Retirement Savings Plan
Part 9: Potential Claims Against Your Benefit (Divorce)
In general, your retirement plan is safe from claims by other people. Creditors
to whom you owe money cannot make a claim against funds that you have in a
retirement plan. For example, if you leave your employer and transfer your 401k
account into an individual retirement account (IRA), creditors generally cannot
get access to those IRA funds even if you declare bankruptcy.
Federal law does make an exception for family support and the division of
property at divorce. A state court can award part or all of a participant's
retirement benefit to the spouse, former spouse, child, or other dependent. The
recipient named in the order is called the alternate payee. The court issues a
specific court order, called a domestic relations order, which can be in the
form of a state court judgment, decree or order, or court approval of a property
settlement agreement. The order must relate to child support, alimony, or
marital property rights, and must be made under state domestic relations law.

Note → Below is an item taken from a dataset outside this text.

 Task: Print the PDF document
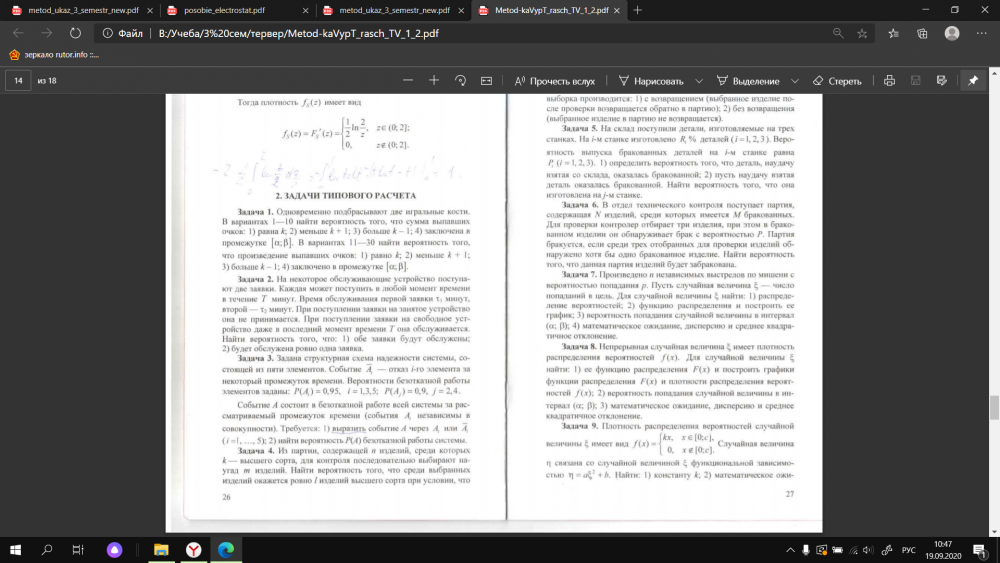890,80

The plan administrator determines if the order is a qualified domestic relations
order (QDRO) under the plan’s procedures and then notifies the participant and
the alternate payee. If the participant is still employed, a QDRO can require
payment to the alternate payee to begin on or after the participant’s earliest
possible retirement age available under the plan. These rules apply to both
defined benefit and defined contribution plans. For additional information, see
EBSA’s publication, QDROs - The Division of Pensions Through Qualified Domestic
Relations Orders, available by calling toll free at 1.866.444.EBSA (3272) or on
the Web site at www.dol.gov/ebsa.
If you are involved in a divorce, you should discuss these issues with your plan administrator and your attorney.